REPUBLIKA.CO.ID, BRUSSELS -- Uni Eropa mengaku prihatin atas ancaman intervensi militer Mesir ke Libya. Sebab hal itu terjadi saat perhimpunan Benua Biru tengah berupaya meredakan eskalasi konflik di negara tersebut.
“Rakyat Libya tidak membutuhkan lebih banyak eskalasi, tidak memerlukan lebih banyak konfrontasi,” kata juru bicara kebijakan luar negeri Uni Eropa Peter Stano pada Senin (22/6) seperti dikutip laman Anadolu Agency.
Dia turut menyinggung tentang ancaman intervensi militer Mesir, tapi hanya secara implisit. “Dalam hal ini, eskalasi deklarasi, pernyataan, dan campur tangan aktor luar baru-baru ini merupakan sumber keprihatinan serius,” ujar Stano.
Ia mengingatkan para aktor yang terlibat dalam konflik Libya untuk bekerja sama meredakan ketegangan, bukan meningkatkan atau memperburuknya.
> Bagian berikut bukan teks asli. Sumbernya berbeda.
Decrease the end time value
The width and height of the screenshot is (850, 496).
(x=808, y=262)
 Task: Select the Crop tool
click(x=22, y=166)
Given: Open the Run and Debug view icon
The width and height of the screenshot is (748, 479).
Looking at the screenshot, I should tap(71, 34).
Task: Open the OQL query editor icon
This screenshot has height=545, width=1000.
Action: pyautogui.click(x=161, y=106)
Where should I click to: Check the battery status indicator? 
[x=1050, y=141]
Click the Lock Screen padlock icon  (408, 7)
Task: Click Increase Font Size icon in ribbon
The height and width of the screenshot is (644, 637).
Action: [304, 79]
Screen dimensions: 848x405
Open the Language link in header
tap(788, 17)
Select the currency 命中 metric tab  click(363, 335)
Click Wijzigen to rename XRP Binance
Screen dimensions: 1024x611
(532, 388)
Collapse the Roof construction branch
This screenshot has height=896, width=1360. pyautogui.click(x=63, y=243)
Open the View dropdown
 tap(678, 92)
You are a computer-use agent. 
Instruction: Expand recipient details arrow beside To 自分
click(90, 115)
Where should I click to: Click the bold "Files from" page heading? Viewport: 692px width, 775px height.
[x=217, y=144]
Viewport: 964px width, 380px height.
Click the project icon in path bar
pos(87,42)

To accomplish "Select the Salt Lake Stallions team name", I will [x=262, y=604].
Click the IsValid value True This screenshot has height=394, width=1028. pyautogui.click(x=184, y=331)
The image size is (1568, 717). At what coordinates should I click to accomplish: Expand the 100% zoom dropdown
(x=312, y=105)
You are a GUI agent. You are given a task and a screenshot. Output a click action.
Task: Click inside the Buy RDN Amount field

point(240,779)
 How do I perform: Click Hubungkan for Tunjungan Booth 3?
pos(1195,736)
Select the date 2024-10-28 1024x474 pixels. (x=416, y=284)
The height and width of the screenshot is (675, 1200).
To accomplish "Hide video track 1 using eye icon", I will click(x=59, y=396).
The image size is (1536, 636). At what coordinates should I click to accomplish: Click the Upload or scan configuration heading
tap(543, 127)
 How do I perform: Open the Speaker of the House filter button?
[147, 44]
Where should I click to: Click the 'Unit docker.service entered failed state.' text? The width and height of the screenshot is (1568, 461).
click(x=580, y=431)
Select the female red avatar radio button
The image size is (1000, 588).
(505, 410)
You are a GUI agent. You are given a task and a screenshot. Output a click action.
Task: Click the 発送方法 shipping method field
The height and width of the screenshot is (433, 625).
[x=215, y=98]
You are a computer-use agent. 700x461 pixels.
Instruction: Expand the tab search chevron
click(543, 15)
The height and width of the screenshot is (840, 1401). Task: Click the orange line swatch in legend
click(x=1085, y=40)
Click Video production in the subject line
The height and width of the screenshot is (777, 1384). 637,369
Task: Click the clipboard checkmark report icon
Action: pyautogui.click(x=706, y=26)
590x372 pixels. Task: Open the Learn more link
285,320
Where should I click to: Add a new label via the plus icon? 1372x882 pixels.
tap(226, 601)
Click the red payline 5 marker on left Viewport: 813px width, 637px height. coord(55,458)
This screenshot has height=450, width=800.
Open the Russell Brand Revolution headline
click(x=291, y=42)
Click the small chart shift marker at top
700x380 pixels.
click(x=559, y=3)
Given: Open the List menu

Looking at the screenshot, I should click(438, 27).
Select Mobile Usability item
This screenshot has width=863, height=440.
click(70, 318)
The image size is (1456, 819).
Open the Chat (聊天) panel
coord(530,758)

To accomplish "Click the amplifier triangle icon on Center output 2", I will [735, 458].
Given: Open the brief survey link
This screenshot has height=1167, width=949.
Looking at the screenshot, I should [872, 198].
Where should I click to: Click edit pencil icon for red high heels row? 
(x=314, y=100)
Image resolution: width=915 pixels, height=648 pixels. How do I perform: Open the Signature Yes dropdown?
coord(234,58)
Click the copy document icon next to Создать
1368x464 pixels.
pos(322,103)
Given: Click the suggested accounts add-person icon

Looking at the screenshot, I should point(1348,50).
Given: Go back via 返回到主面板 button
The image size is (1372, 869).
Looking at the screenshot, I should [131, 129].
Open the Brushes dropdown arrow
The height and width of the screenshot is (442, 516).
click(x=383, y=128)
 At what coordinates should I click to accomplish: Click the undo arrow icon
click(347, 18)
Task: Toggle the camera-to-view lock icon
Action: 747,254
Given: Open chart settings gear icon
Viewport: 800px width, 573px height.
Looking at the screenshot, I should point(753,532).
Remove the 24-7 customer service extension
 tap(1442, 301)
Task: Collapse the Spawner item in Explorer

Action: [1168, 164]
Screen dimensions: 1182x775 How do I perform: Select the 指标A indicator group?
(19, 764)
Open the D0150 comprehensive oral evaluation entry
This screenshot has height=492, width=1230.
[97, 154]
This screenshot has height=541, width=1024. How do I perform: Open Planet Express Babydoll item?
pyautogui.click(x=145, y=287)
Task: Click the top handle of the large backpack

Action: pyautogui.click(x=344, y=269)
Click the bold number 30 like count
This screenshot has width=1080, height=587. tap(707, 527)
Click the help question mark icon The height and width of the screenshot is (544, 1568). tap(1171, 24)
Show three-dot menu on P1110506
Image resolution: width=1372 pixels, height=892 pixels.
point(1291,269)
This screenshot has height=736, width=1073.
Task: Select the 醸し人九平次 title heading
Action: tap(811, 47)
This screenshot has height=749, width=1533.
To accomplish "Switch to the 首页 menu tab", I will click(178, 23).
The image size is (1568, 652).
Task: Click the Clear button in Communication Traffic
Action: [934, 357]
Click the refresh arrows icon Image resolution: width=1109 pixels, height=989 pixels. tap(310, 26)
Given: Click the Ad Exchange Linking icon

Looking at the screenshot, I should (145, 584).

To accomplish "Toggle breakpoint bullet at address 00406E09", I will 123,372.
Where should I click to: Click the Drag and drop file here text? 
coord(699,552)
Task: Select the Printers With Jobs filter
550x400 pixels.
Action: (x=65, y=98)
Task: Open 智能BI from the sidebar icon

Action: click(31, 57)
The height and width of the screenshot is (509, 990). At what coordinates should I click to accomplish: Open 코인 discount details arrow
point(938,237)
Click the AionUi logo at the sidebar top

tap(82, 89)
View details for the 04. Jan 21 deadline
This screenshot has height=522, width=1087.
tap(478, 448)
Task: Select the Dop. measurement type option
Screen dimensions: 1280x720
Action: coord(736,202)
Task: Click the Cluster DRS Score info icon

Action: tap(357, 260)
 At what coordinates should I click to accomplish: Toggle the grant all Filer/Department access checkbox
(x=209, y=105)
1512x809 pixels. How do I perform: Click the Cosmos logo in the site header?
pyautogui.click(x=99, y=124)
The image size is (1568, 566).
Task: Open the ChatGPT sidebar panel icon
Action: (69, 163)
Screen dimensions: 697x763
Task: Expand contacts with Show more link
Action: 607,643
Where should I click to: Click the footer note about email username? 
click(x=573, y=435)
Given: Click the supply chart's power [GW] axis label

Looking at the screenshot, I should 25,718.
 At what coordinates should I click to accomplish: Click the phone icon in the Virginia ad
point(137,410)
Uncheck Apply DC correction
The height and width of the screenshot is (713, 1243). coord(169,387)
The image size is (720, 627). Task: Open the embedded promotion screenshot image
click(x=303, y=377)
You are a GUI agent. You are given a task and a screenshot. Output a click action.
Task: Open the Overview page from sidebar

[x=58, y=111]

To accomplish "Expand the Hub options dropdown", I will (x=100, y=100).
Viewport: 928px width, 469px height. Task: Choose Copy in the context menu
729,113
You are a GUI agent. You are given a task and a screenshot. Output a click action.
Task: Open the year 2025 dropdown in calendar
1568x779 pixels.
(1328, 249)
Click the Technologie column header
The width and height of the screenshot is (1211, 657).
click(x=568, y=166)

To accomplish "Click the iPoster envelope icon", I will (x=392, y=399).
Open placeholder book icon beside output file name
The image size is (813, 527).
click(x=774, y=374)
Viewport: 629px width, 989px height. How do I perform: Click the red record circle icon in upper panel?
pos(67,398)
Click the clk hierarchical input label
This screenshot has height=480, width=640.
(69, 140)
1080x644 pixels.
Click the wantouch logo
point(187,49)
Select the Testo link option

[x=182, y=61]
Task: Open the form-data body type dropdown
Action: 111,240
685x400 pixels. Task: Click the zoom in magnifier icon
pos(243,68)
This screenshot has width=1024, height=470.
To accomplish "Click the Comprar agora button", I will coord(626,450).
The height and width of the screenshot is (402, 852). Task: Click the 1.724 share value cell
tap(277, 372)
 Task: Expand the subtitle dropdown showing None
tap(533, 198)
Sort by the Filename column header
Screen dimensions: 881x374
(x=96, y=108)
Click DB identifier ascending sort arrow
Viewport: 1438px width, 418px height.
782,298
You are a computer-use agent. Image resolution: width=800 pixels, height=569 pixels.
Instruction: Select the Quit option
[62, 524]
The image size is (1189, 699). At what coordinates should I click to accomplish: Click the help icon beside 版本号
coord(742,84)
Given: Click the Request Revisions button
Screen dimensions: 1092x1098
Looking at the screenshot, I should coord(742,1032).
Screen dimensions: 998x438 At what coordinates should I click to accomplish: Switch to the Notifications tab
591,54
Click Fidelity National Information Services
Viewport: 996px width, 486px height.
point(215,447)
Saat mengunjungi pangkalan udara di Matrouh pada Sabtu (20/6), Presiden Mesir Abdel Fattah al-Sisi menyinggung tentang kemungkinan mengutus misi militer eksternal jika diperlukan.
“Bersiaplah untuk melakukan misi apa pun, di sini di dalam perbatasan kita atau jika perlu di luar perbatasan kita,” kata Sisi.Pada kesempatan itu, dia turut membahas tentang konflik di Libya.
Sisi mengklaim bahwa Mesir tidak ingin melakukan intervensi di negara tersebut. Ia lebih menyukai solusi politik. Namun menurutnya saat ini situasinya berbeda.
Dia memperingatkan agar pasukan Government of National Accord (GNA), yakni pemerintahan Libya yang diakui PBB, tidak melewati garis depan Sirte dan Al-Jufra. “Jika beberapa orang berpikir bahwa mereka dapat melewati garis depan Sirte-Jufra, ini adalah garis merah bagi kita,” ujarnya.
Sisi memperingtkan bahwa intervensi langsung Mesir di Libya kini telah memperoleh legitimasi internasional. “Baik dengan hak untuk membela diri atau atas permintaan satu-satunya otoritas terpilih yang sah di Libya, yang merupakan Dewan Perwakilan Rakyat (Tobruk),” ucapnya.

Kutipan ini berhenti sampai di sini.